Redundancy under Kenya law means the employer is eliminating the position — not disciplining the employee. It is distinct from summary dismissal (for misconduct), constructive dismissal (where conditions become intolerable), and voluntary resignation. The procedural requirements for lawful redundancy under Section 40 include: one month's written notice to the employee and a recognised trade union (where applicable), notification to the Labour Officer, and payment of all terminal dues.
The severance pay formula: 15 days' basic pay per completed year of service. Daily rate = monthly basic salary ÷ 26 working days. Severance = daily rate × 15 × completed years. Only completed years count — a period of 5 years and 9 months gives 5 completed years. Severance is calculated on basic salary only, not on housing allowance, transport allowance, or other benefits.
In addition to severance, the employee is entitled to: notice pay (if notice was not actually served — employer pays the equivalent of the notice period in salary); accrued annual leave pay (21 days per year entitlement, pro-rated for the current year, at the gross daily rate); and any contractual service gratuity if the employment contract includes one. The total of these is the terminal dues package.

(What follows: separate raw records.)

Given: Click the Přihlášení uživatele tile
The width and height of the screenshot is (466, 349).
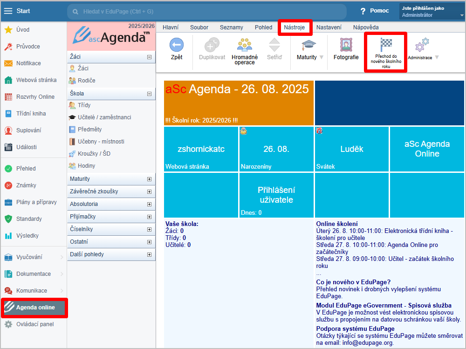Looking at the screenshot, I should point(276,195).
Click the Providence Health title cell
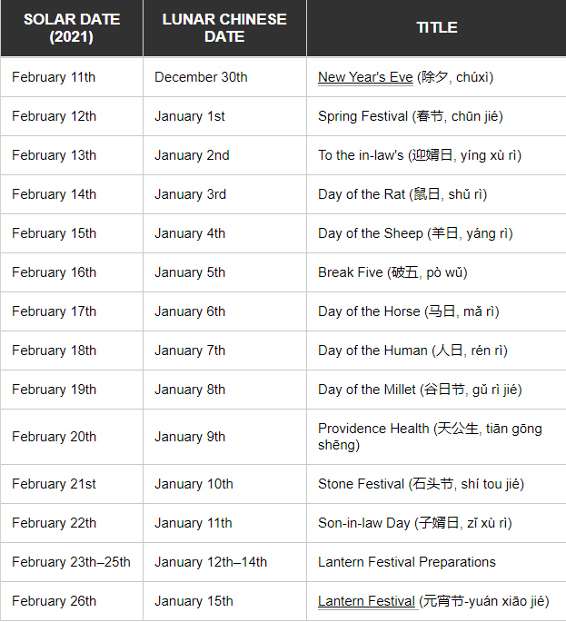 click(437, 437)
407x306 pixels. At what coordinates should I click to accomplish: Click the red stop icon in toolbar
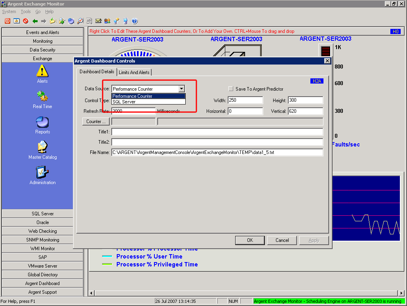coord(26,21)
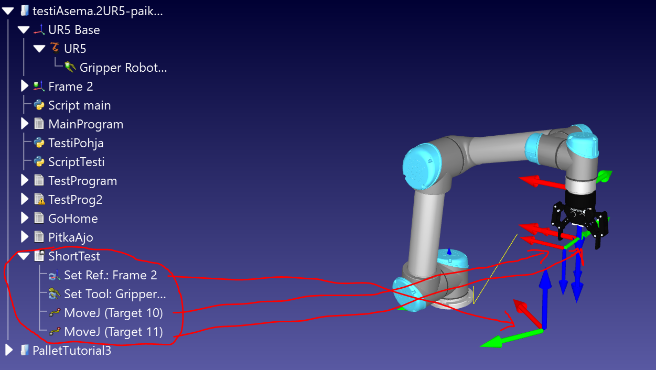Select the MoveJ (Target 11) instruction
This screenshot has width=656, height=370.
pyautogui.click(x=113, y=332)
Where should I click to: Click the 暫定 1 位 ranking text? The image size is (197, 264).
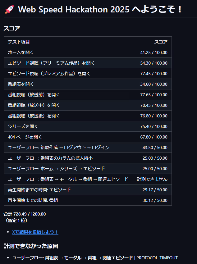[x=15, y=221]
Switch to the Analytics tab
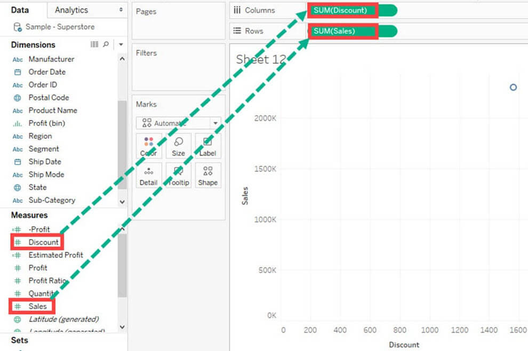The height and width of the screenshot is (351, 528). 71,10
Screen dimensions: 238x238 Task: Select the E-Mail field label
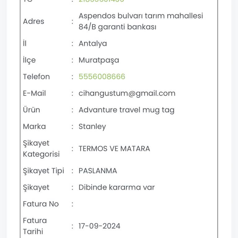34,93
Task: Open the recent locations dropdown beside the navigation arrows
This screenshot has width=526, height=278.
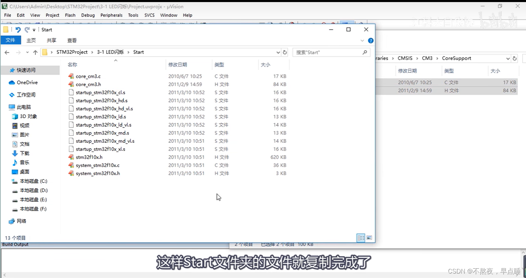Action: (x=27, y=52)
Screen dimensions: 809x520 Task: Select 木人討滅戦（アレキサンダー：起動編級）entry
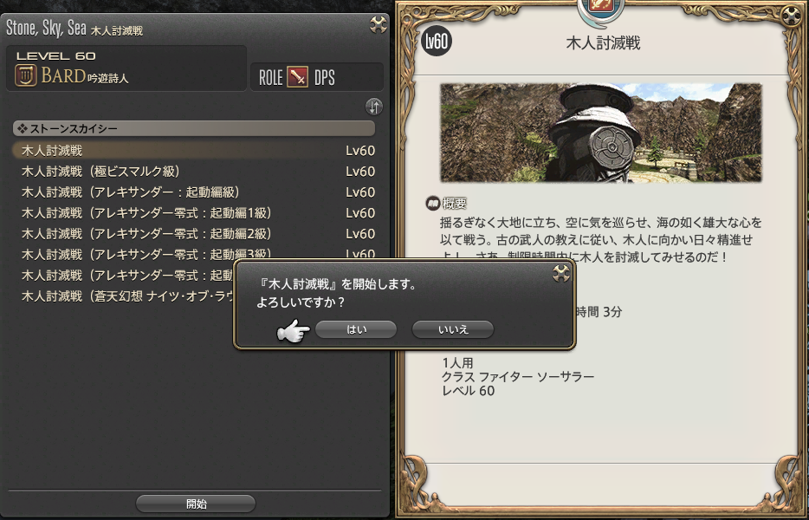tap(194, 192)
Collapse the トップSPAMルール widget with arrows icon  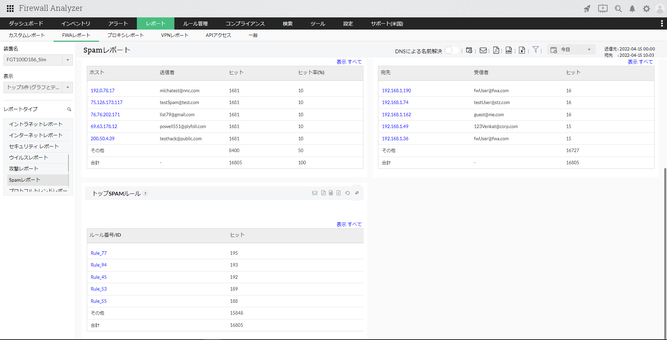(x=357, y=193)
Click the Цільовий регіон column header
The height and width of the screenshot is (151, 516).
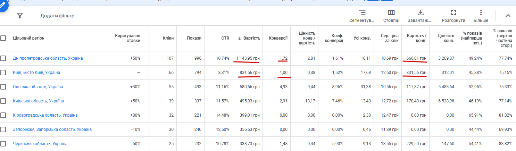click(x=28, y=38)
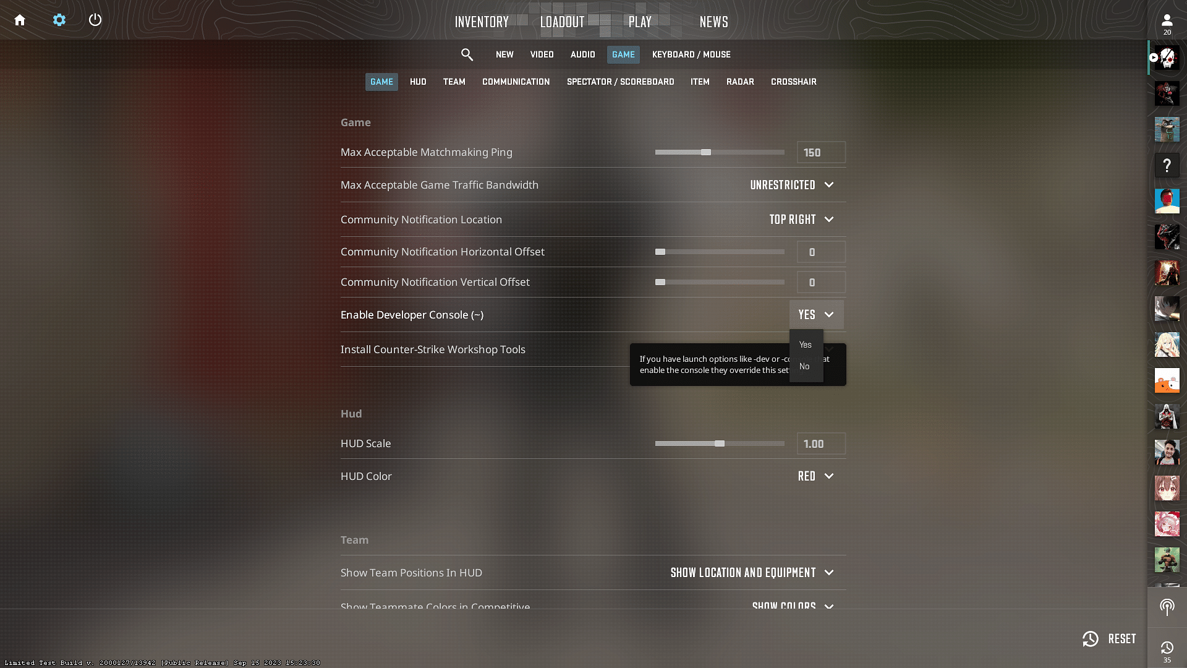Click the settings gear icon

pos(59,19)
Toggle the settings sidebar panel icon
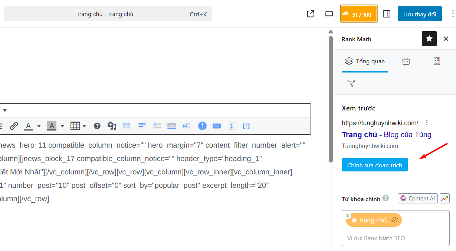Image resolution: width=456 pixels, height=251 pixels. [x=387, y=14]
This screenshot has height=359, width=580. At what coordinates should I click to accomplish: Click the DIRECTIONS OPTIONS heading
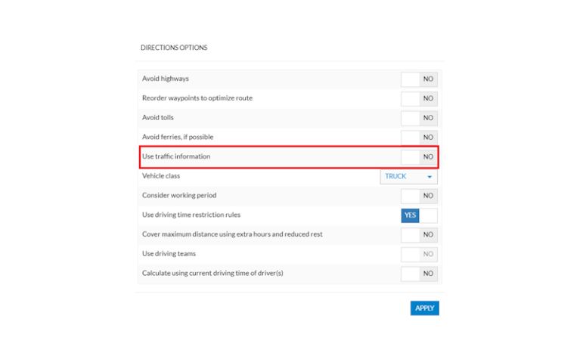pyautogui.click(x=174, y=48)
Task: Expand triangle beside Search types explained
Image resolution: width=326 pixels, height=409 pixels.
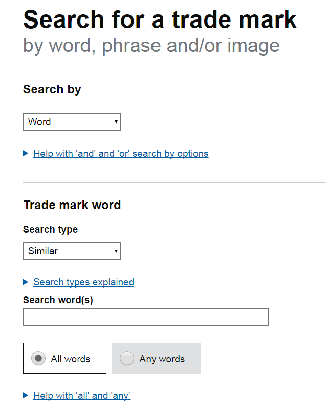Action: (26, 282)
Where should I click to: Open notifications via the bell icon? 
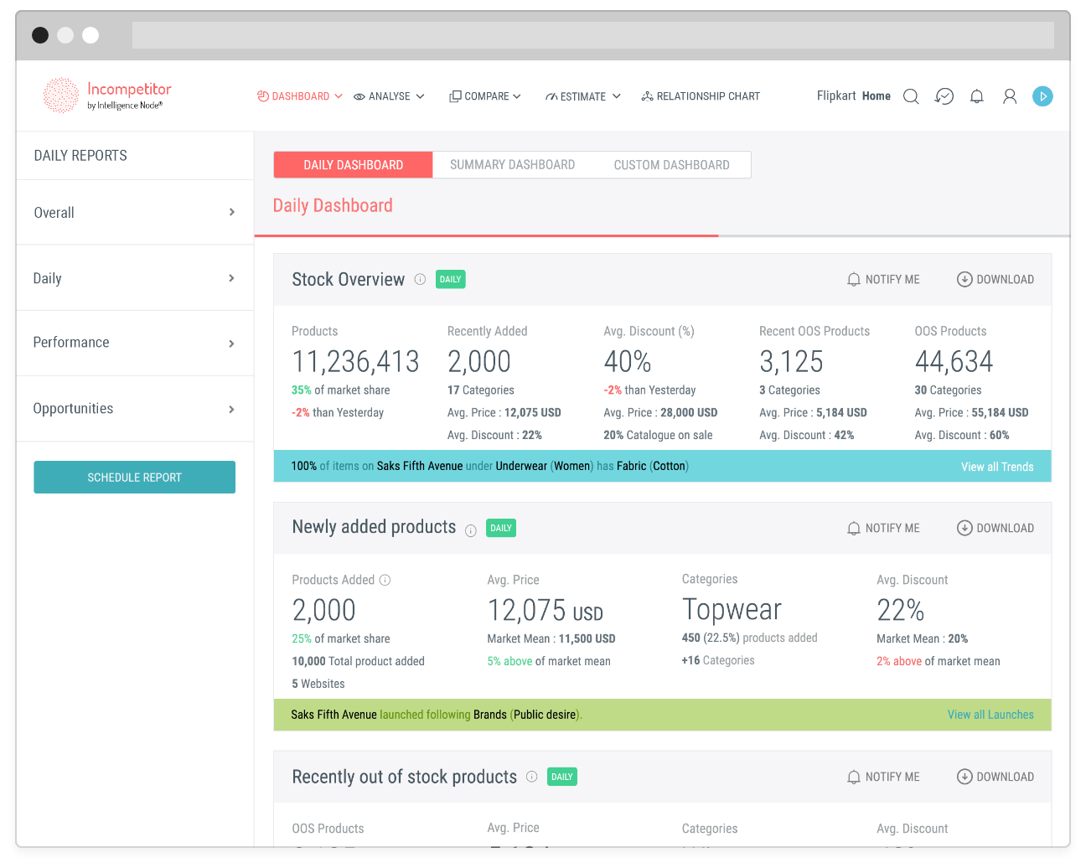point(976,96)
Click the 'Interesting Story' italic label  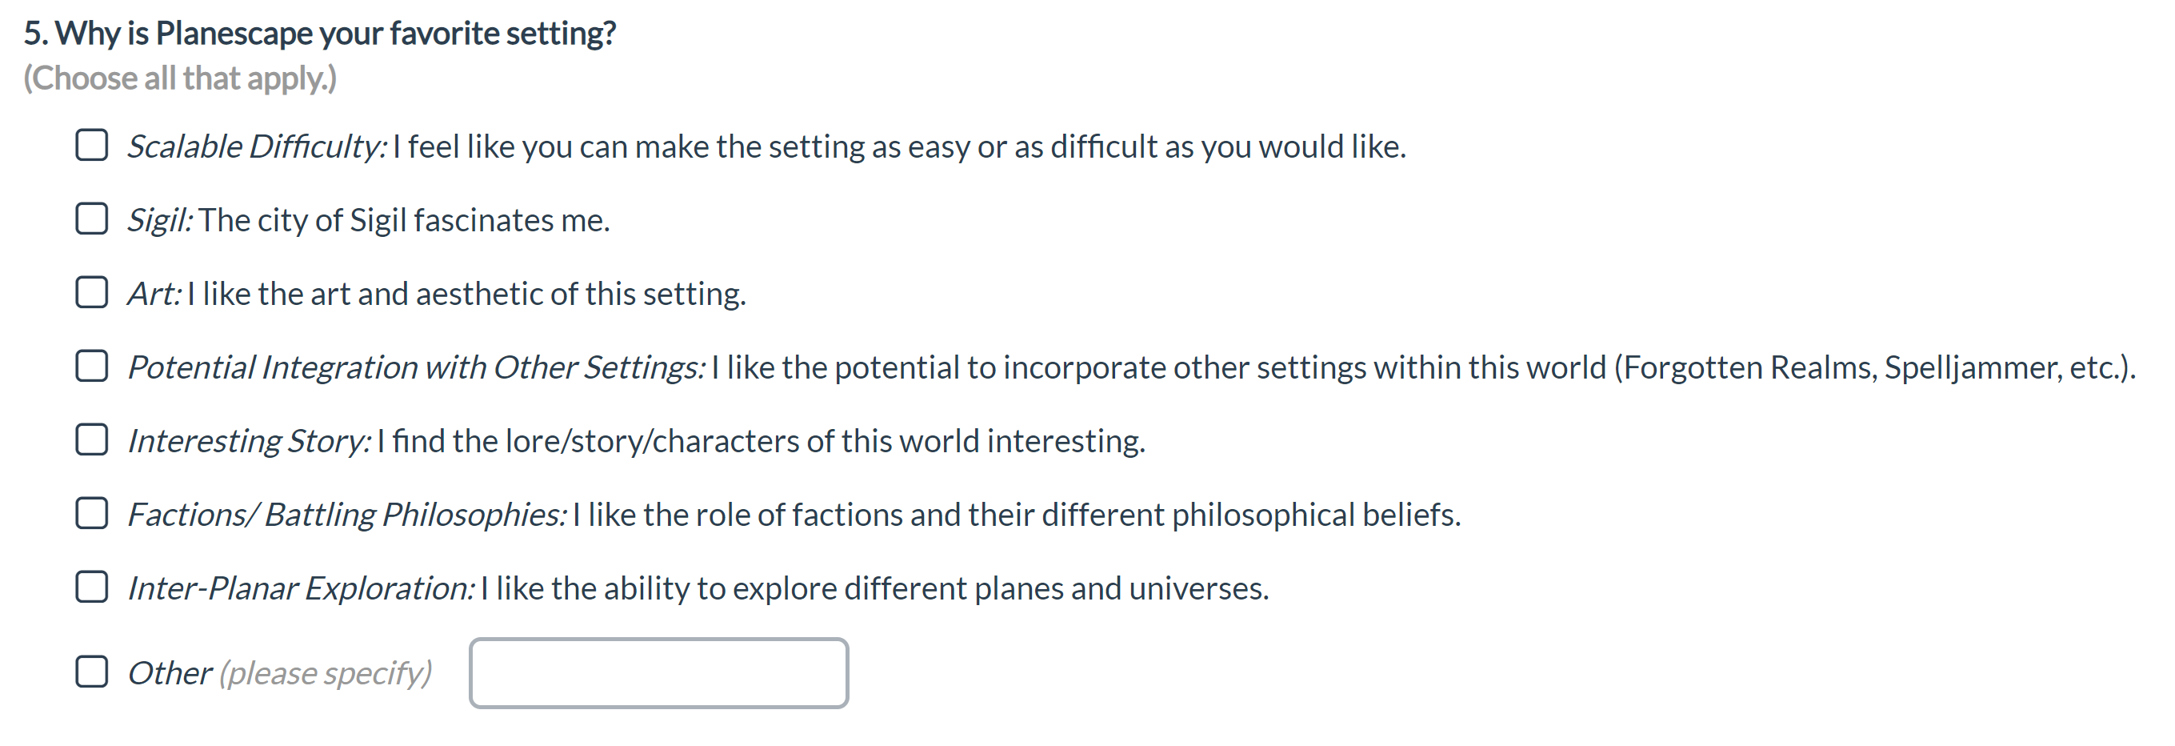tap(249, 440)
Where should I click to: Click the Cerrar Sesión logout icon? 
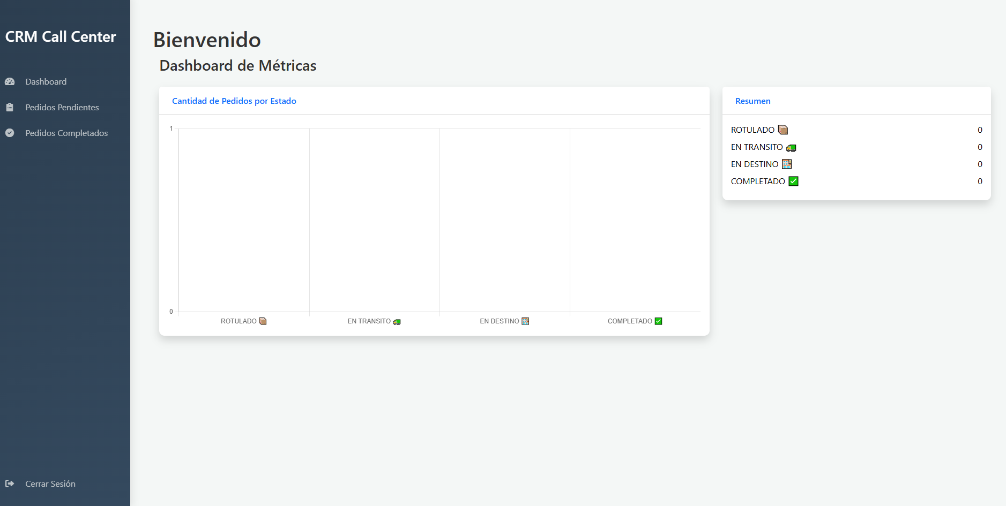point(10,484)
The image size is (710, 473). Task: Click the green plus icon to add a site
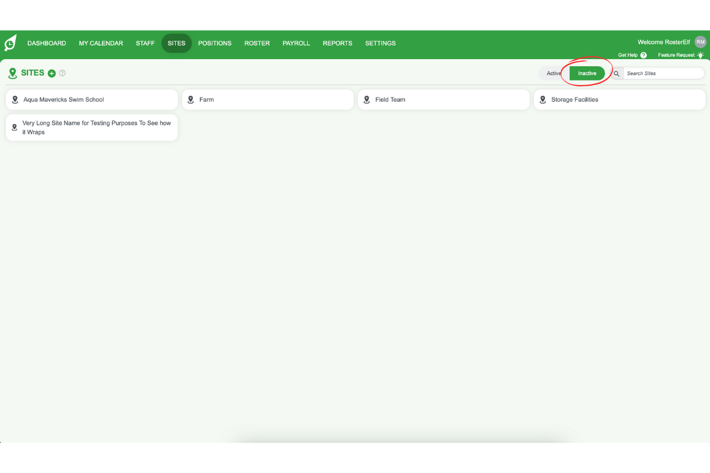click(x=51, y=73)
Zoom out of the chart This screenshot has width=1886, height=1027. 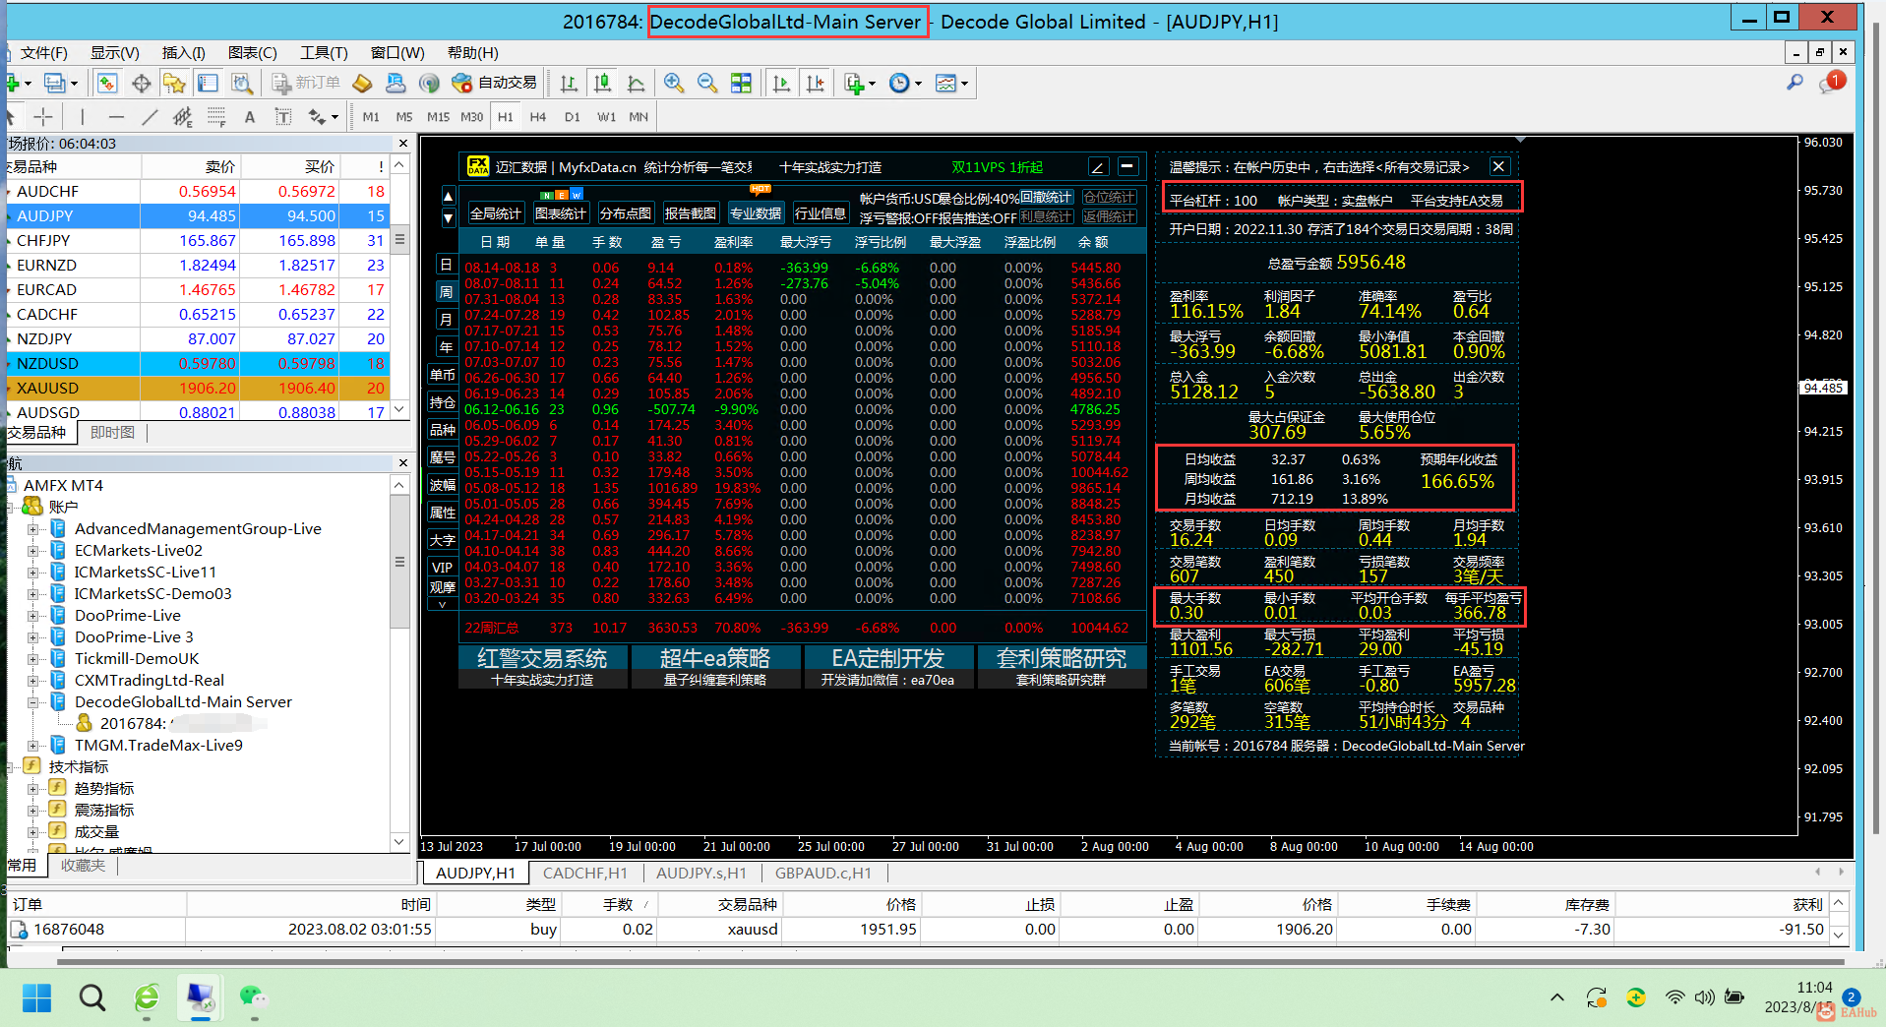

Tax treatment matters. Statutory severance (the Section 40 amount) is exempt from PAYE under Section 8(4) of the Income Tax Act — it should not appear on the employee's P9 form. Notice pay and accrued leave pay are taxable as normal employment income. If an employer pays an enhanced severance above the statutory minimum, the excess is taxable. Get the terminal dues computation in writing before signing any settlement agreement.